■ Data supplied:
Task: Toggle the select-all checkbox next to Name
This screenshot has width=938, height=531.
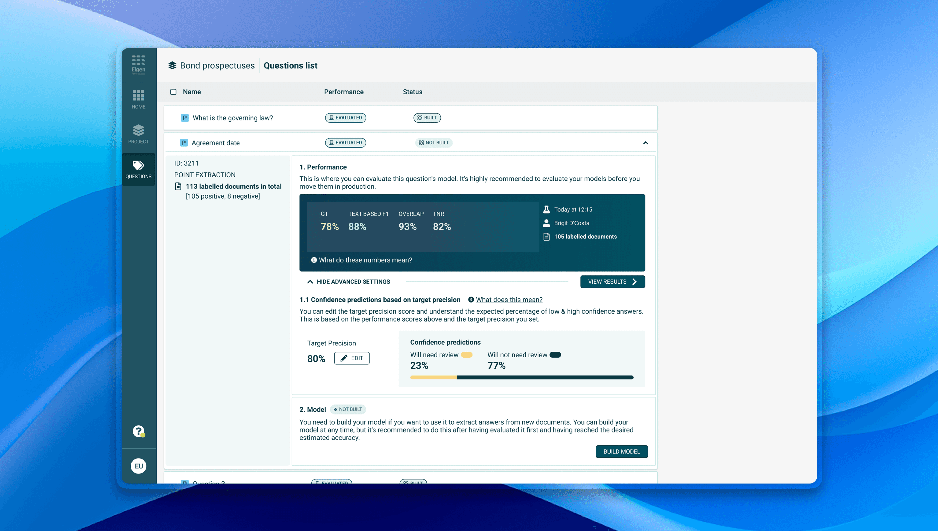Action: [173, 92]
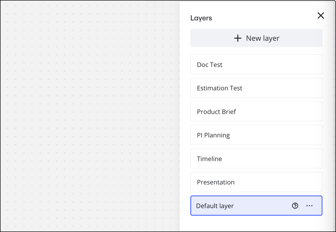This screenshot has height=232, width=336.
Task: Click the PI Planning name label
Action: coord(213,135)
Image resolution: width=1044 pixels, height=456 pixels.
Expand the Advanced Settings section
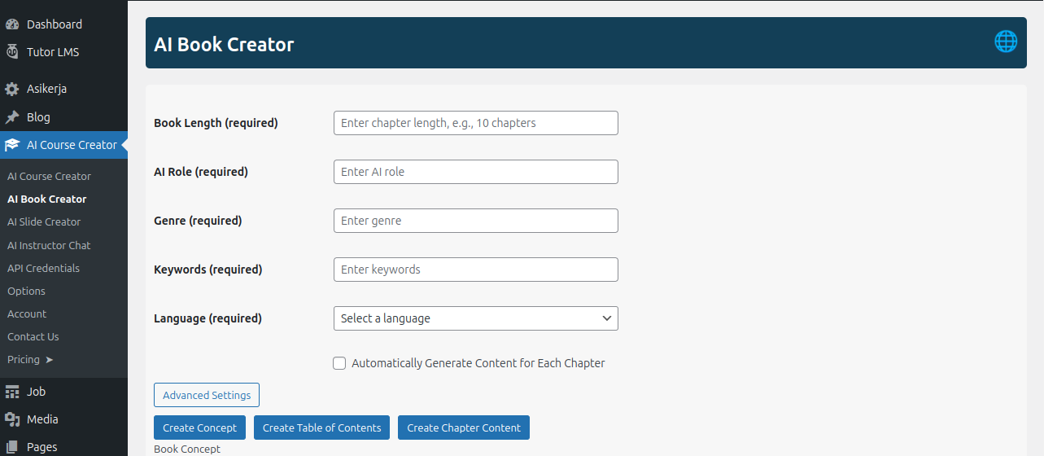(x=207, y=395)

■ What is asked:
Render each line of the data above as one string in a JSON list, omitting blank lines and leaving out the pictures.

■ Worked answer:
[
  "Task: Toggle the select-all checkbox next to Name",
  "This screenshot has width=938, height=531.",
  "Action: [173, 92]",
  "This screenshot has height=232, width=336.",
  "Task: Click the PI Planning name label",
  "Action: coord(213,135)",
  "Image resolution: width=1044 pixels, height=456 pixels.",
  "Expand the Advanced Settings section",
  "(x=207, y=395)"
]